El panel de Duro de callar destapó un escándalo por créditos otorgados por el Banco Nación a funcionarios del gobierno de Javier Milei, como el secretario de Finanzas Federico Pugliazzi con 276 mil dólares, el director del Banco Central Pedro Juan Inchauspe con 350 mil dólares y directores de YPF y Vicepresidenta con sumas similares, pese a sus altos sueldos de hasta 70 millones de pesos.
Los conductores cuestionaron la ética de estos préstamos subsidiados a tasa 6% más inflación, destacando casos como el diputado Bon Giovanni con 250 millones de pesos sin ingresos suficientes para pagarlos, y Leandro Massachessi, exjefe de Gabinete de Capital Humano, con 380 mil dólares tras ser echado. Panelistas acusaron a los beneficiarios de usar información privilegiada y no poder devolver el dinero a los contribuyentes.

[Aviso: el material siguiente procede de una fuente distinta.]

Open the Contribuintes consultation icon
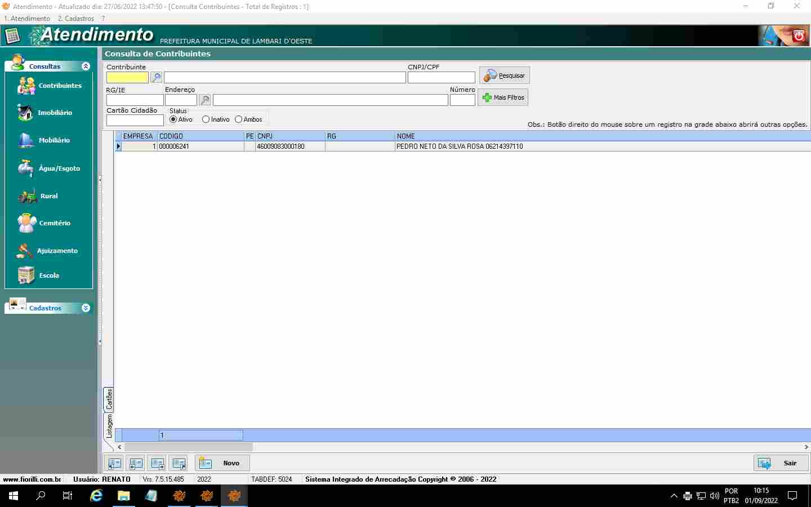This screenshot has width=811, height=507. click(x=26, y=86)
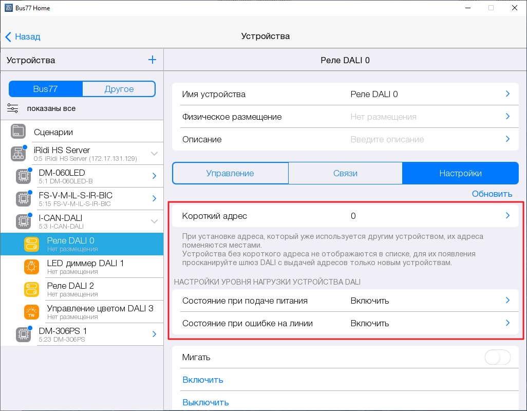Toggle the Мигать switch
The image size is (527, 411).
point(497,357)
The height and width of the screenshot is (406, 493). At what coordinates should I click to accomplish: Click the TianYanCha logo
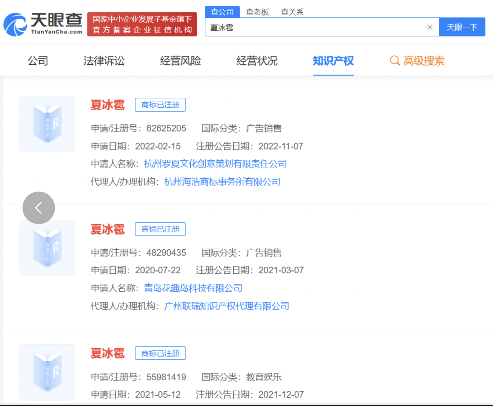point(43,24)
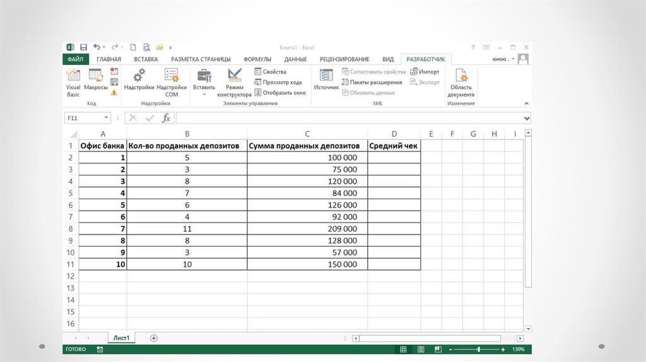Open the ФОРМУЛЫ ribbon tab
This screenshot has height=362, width=646.
point(257,59)
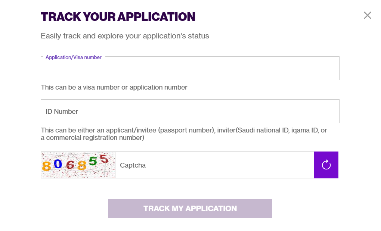Click the captcha image

[x=78, y=165]
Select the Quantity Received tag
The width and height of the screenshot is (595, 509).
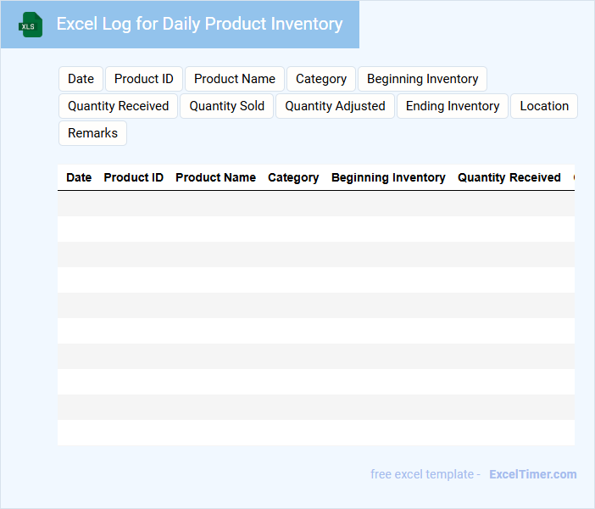click(x=118, y=106)
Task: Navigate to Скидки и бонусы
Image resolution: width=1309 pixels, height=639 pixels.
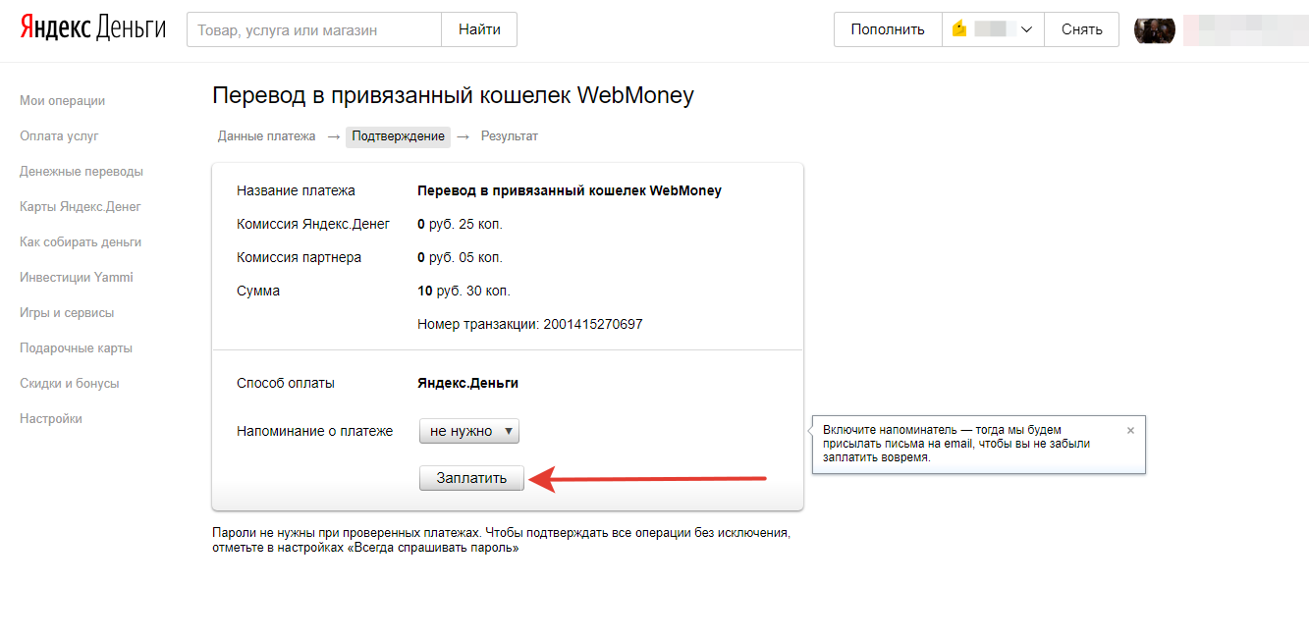Action: point(69,384)
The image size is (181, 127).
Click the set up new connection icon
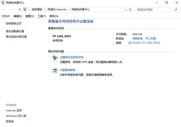[55, 58]
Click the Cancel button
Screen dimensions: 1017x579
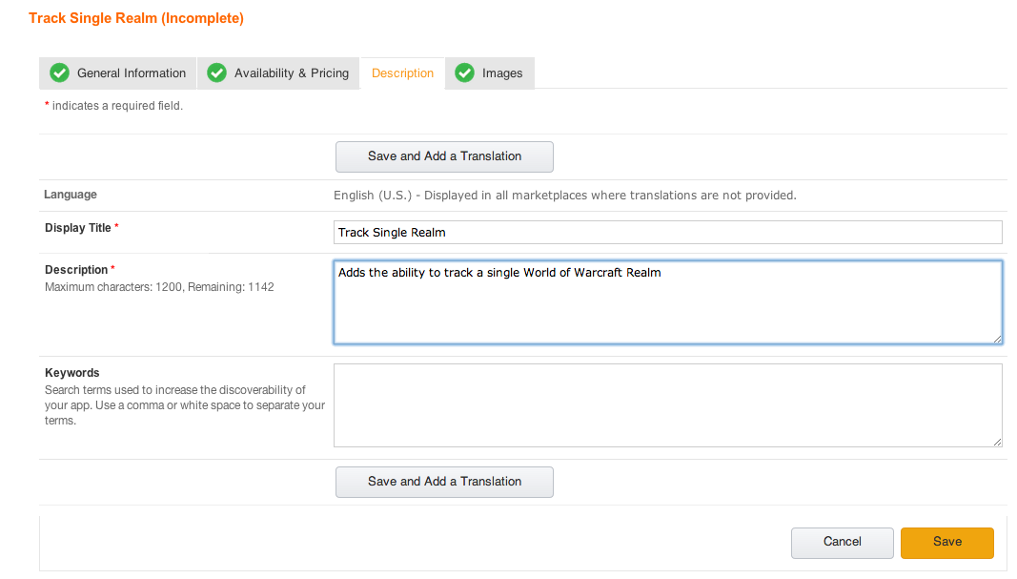842,542
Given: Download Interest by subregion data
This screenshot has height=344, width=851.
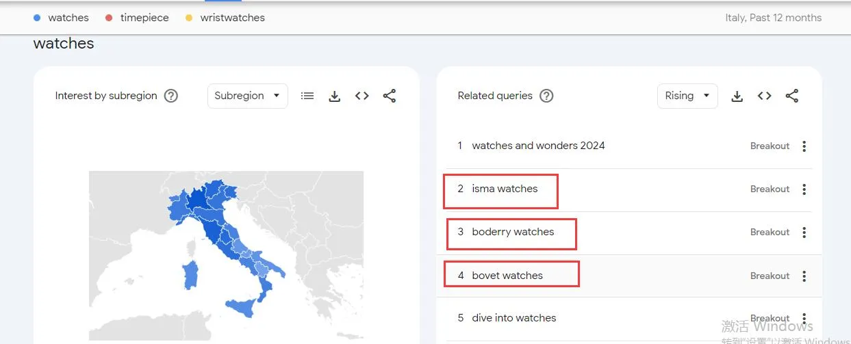Looking at the screenshot, I should [335, 96].
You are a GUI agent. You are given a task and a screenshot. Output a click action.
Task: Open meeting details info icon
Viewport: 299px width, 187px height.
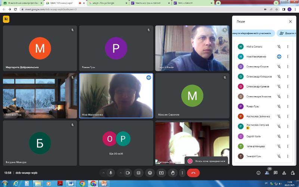click(258, 173)
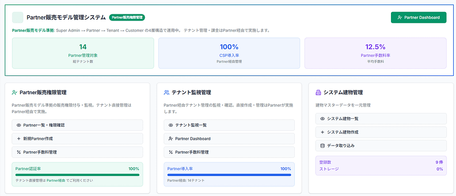This screenshot has width=456, height=196.
Task: Click the app logo square in header
Action: (x=17, y=17)
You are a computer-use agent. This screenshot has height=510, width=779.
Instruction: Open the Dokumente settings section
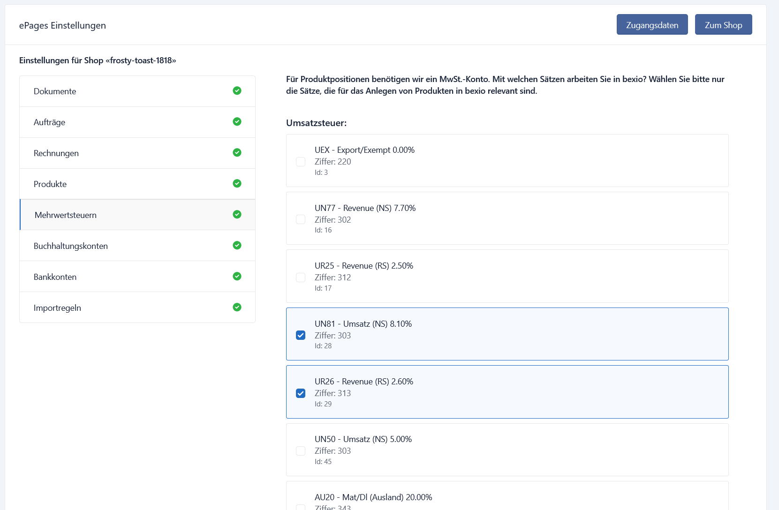[137, 91]
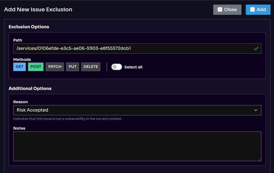Screen dimensions: 274x173
Task: Click the X icon inside the Close button
Action: click(220, 9)
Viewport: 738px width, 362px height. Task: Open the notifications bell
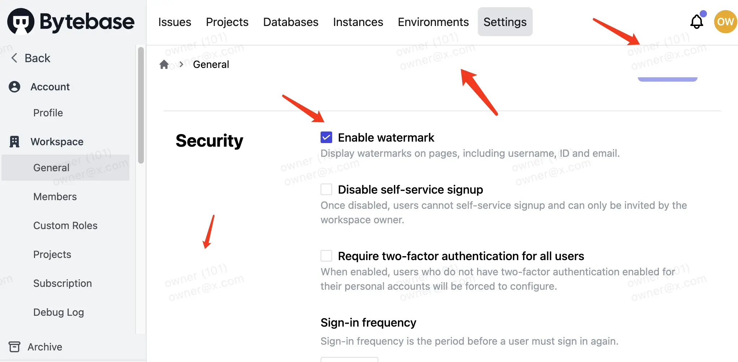tap(696, 22)
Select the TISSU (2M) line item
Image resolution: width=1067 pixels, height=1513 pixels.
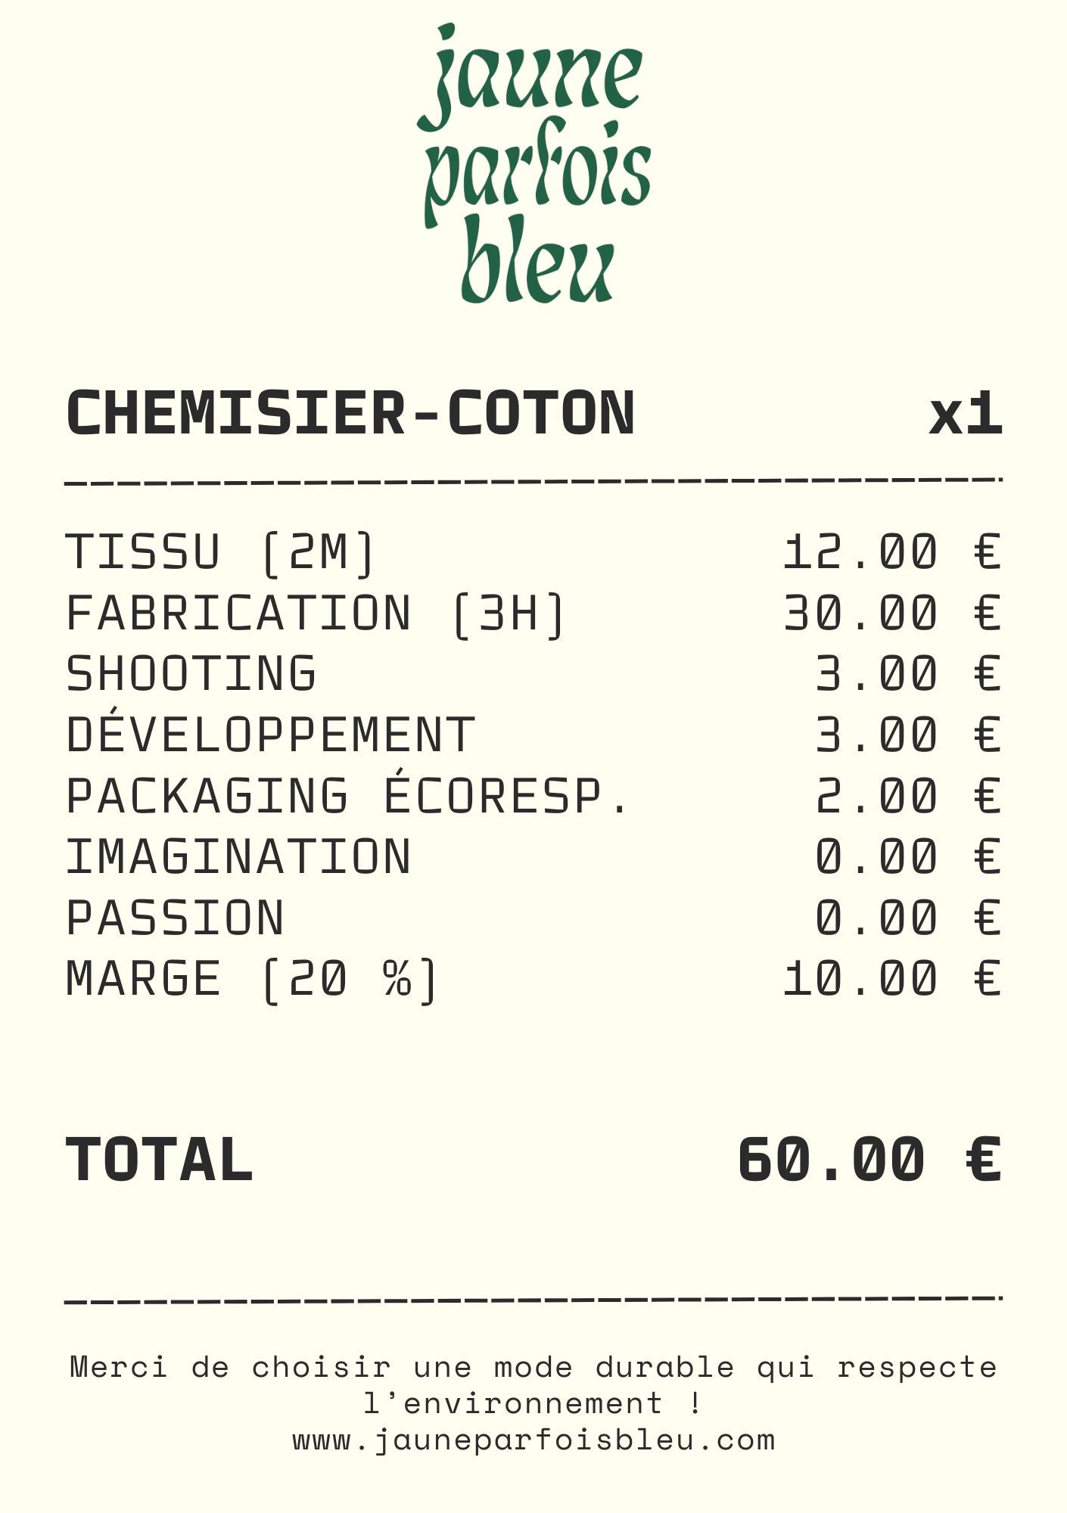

Se mencionó también al presidente del Banco Nación Wasserman y su esposa Pilar Ramírez en presuntos negocios millonarios, y a jóvenes como Menem de 24 años con 375 mil dólares sin experiencia laboral previa. El debate incluyó indignación de jubilados y ciudadanos por no acceder a préstamos pequeños mientras funcionarios se llevan miles de millones.
Los panelistas criticaron duramente al gobierno libertario por hipocresía, al predicar Estado ausente pero beneficiándose de fondos públicos, y vincularon esto a problemas económicos generales como deudas impagables y suicidios por pobreza.